**Source data:**

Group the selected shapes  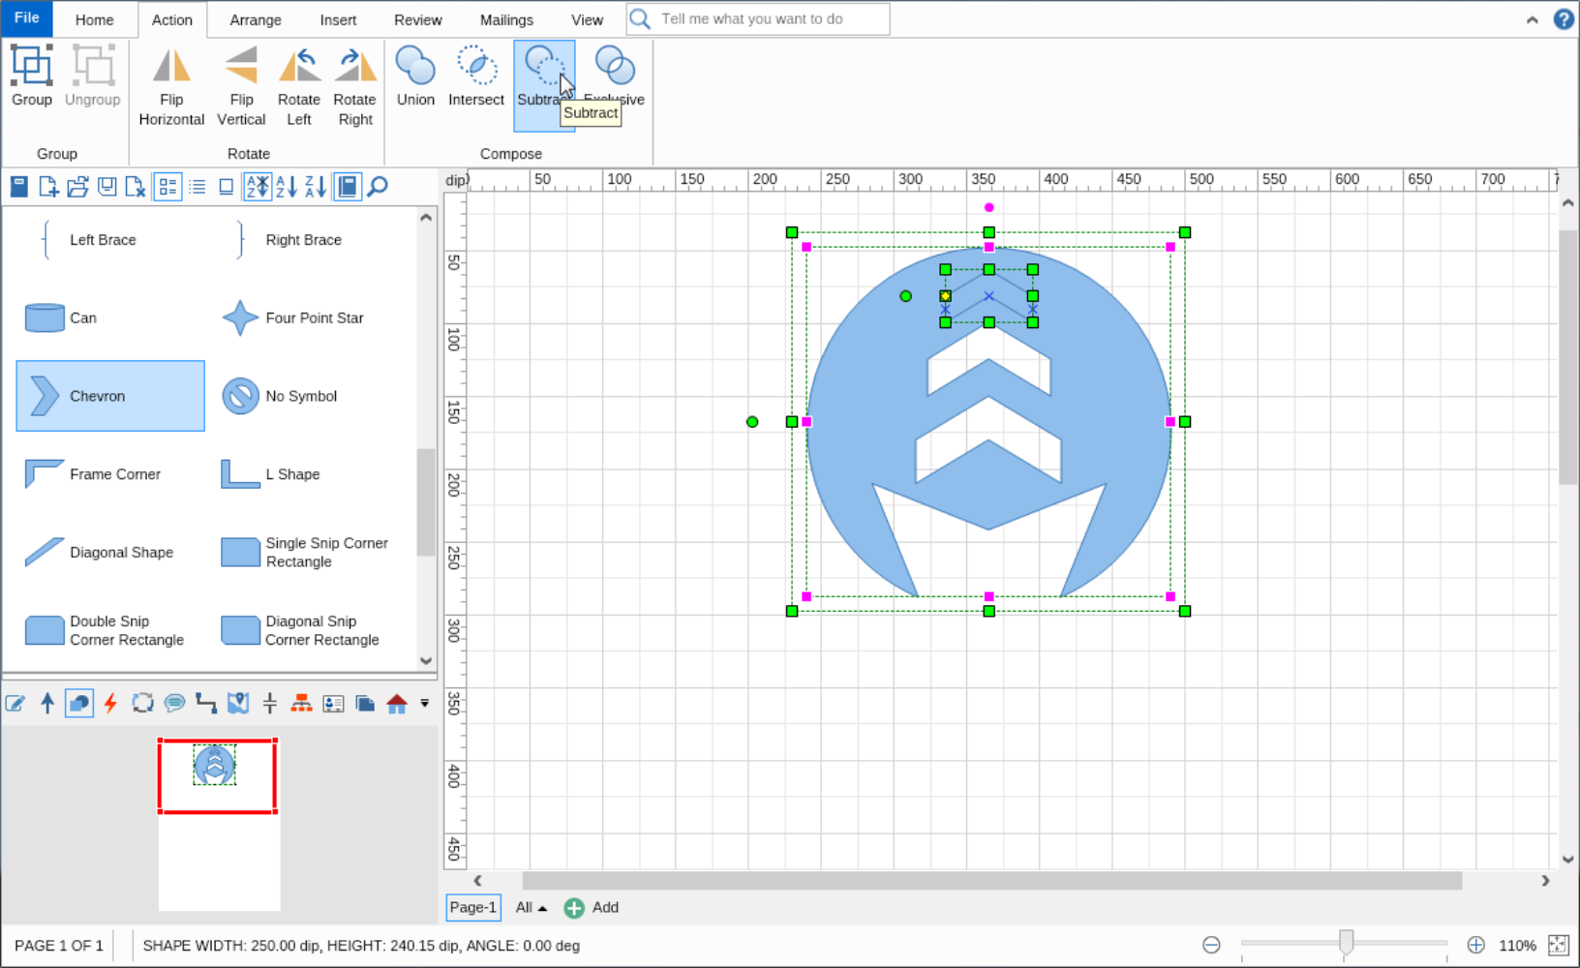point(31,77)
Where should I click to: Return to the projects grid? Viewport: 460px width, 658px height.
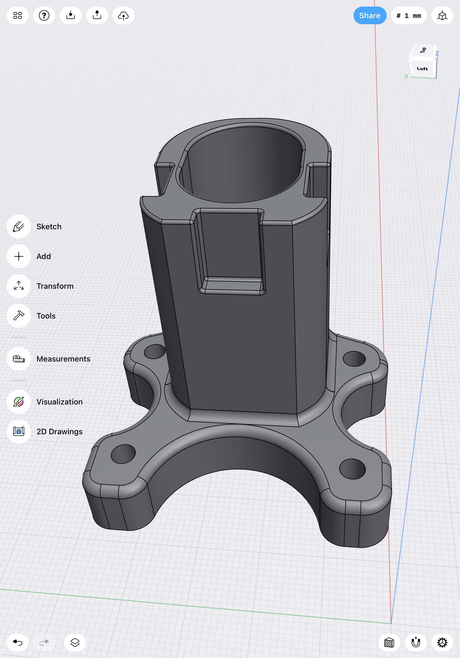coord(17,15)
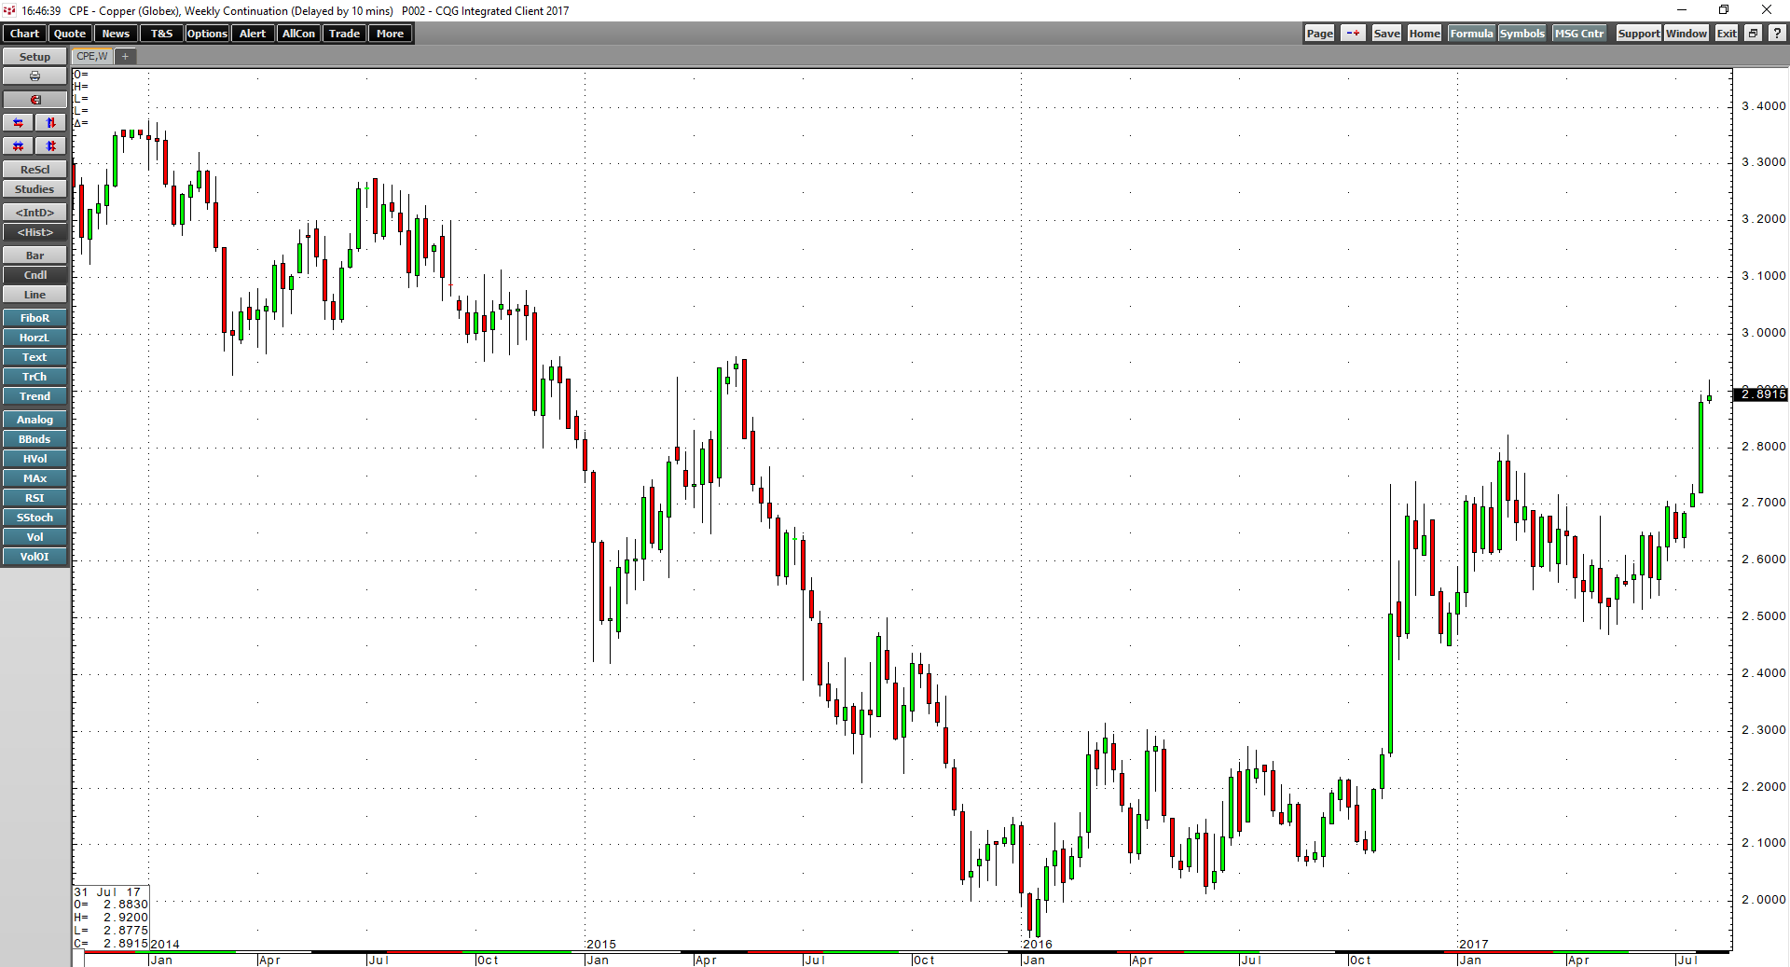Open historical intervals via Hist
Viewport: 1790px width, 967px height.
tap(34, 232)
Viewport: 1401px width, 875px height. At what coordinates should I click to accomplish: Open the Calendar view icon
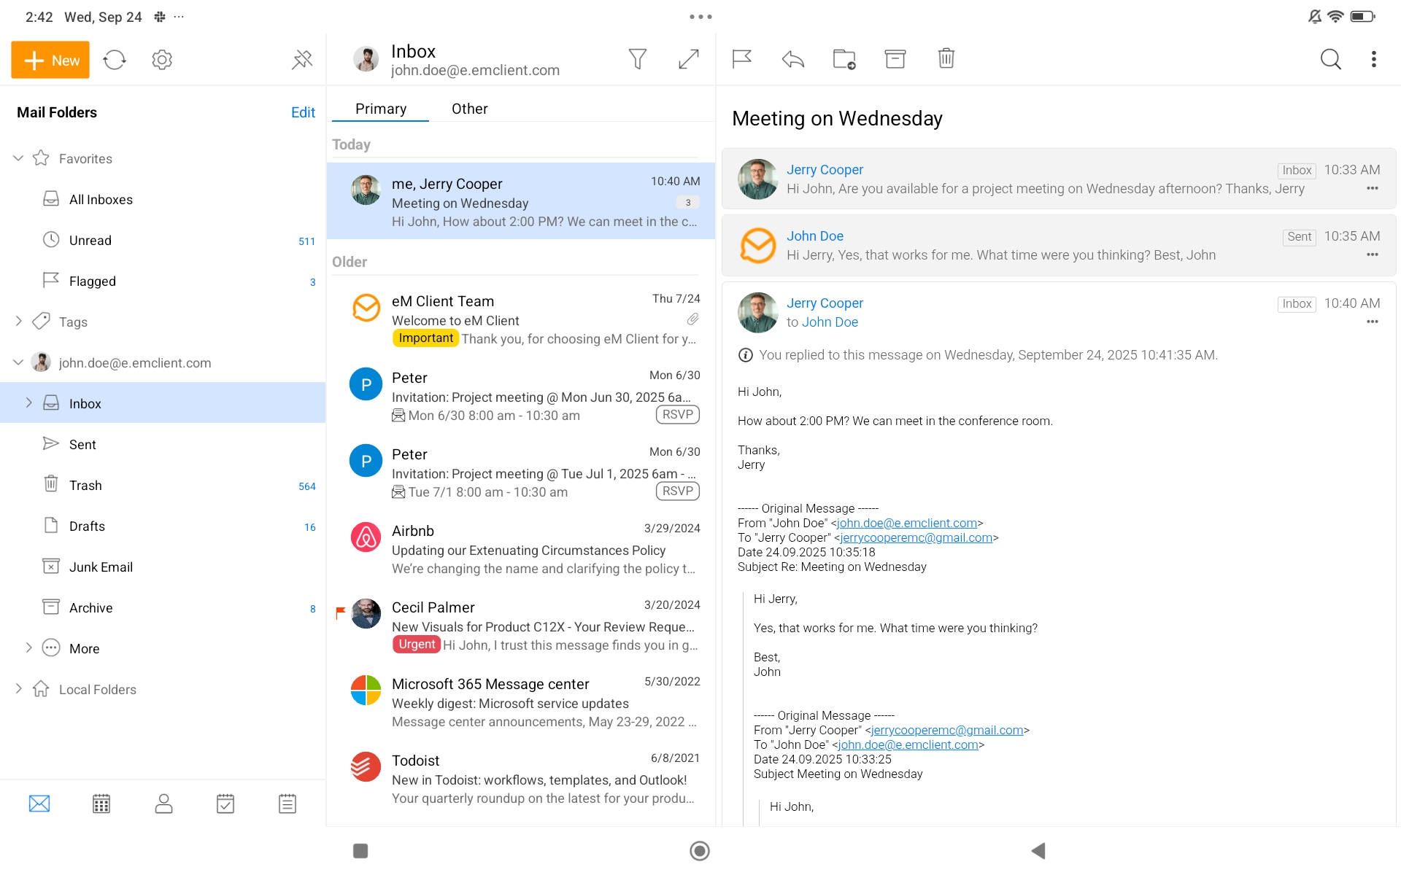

**What the task asks:** Go to the line with "Where should I" in the entries above. Reproduce that line and each one after it to the end, exactly and without the pictures.

**Answer below:**
Where should I click to: Return to the projects grid? Viewport: 460px width, 658px height.
coord(17,15)
Open historical intervals via Hist
Viewport: 1790px width, 967px height.
tap(34, 232)
Viewport: 1401px width, 875px height. At what coordinates should I click to accomplish: Open the Calendar view icon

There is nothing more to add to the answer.